> [AIM OF THE EXERCISE]:
Copy out the lines beginning at the one with "740x1458 pixels. At" and ending at the last line of the data, both included; pictures stay out.

Collected data entries
- - - - -

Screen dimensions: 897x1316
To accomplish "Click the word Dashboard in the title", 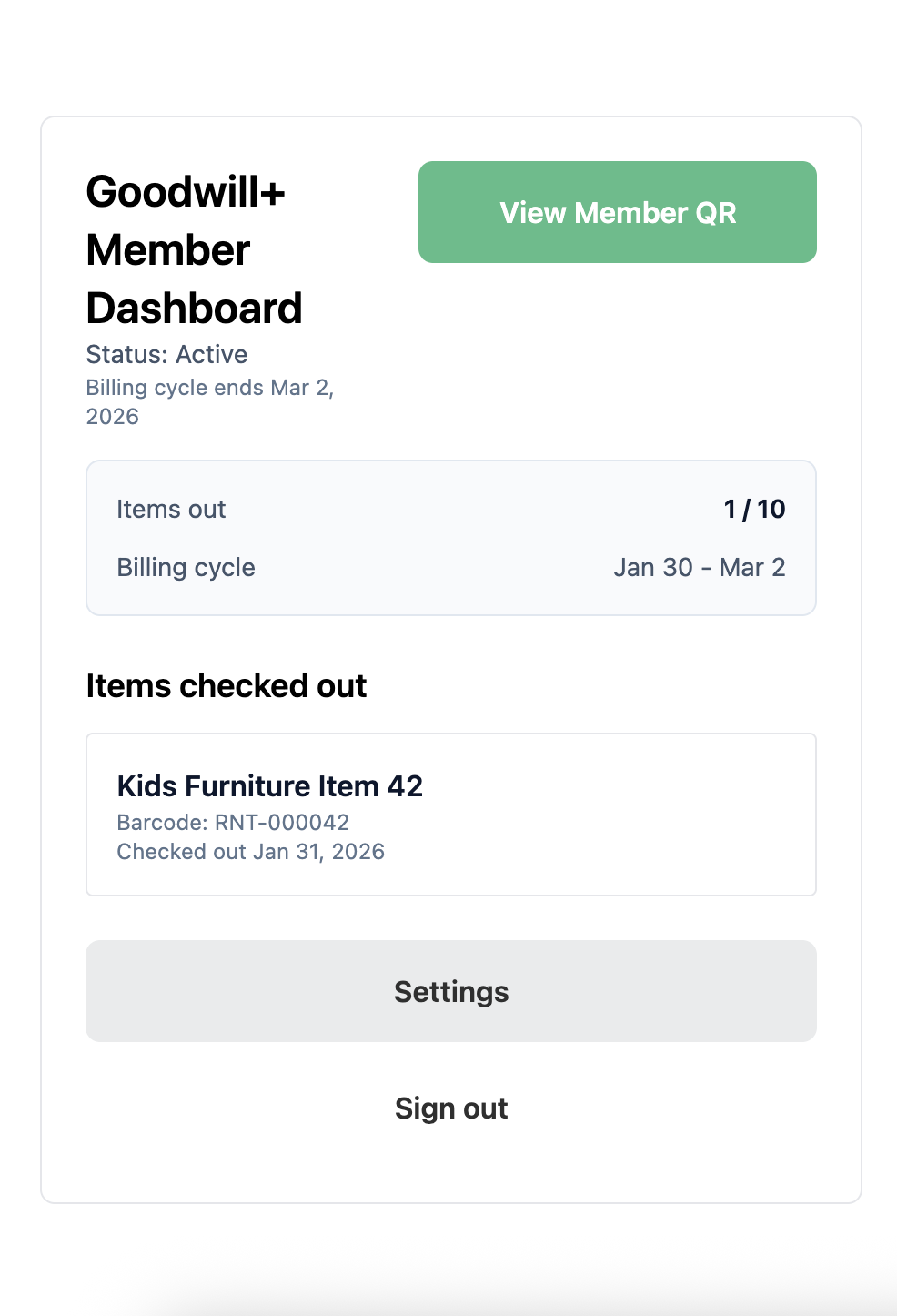I will [194, 309].
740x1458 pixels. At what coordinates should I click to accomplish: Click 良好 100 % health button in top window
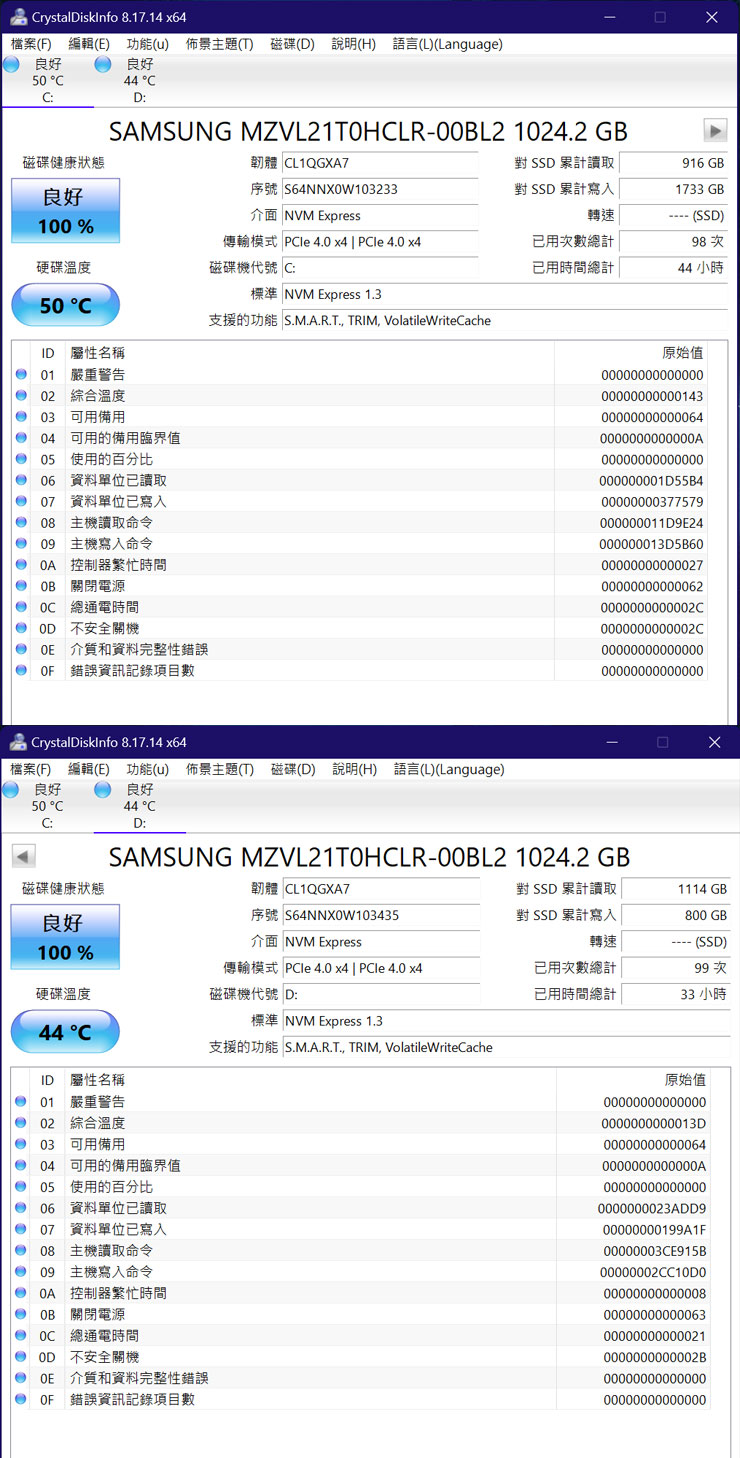point(65,211)
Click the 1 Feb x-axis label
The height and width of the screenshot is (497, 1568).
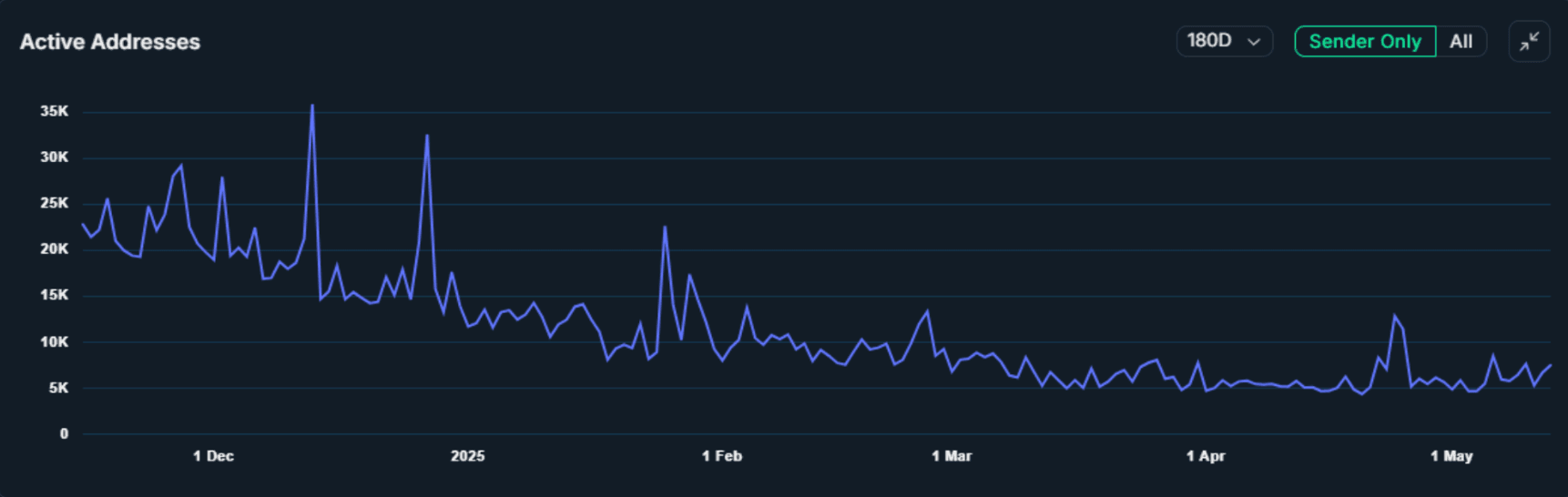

- - - - -

> [SOLUTION TO THE PROBLEM]:
740x1458 pixels. At what coordinates should I click to accomplish: Click 良好 100 % health button in top window
point(65,211)
Click the 1 Feb x-axis label
The height and width of the screenshot is (497, 1568).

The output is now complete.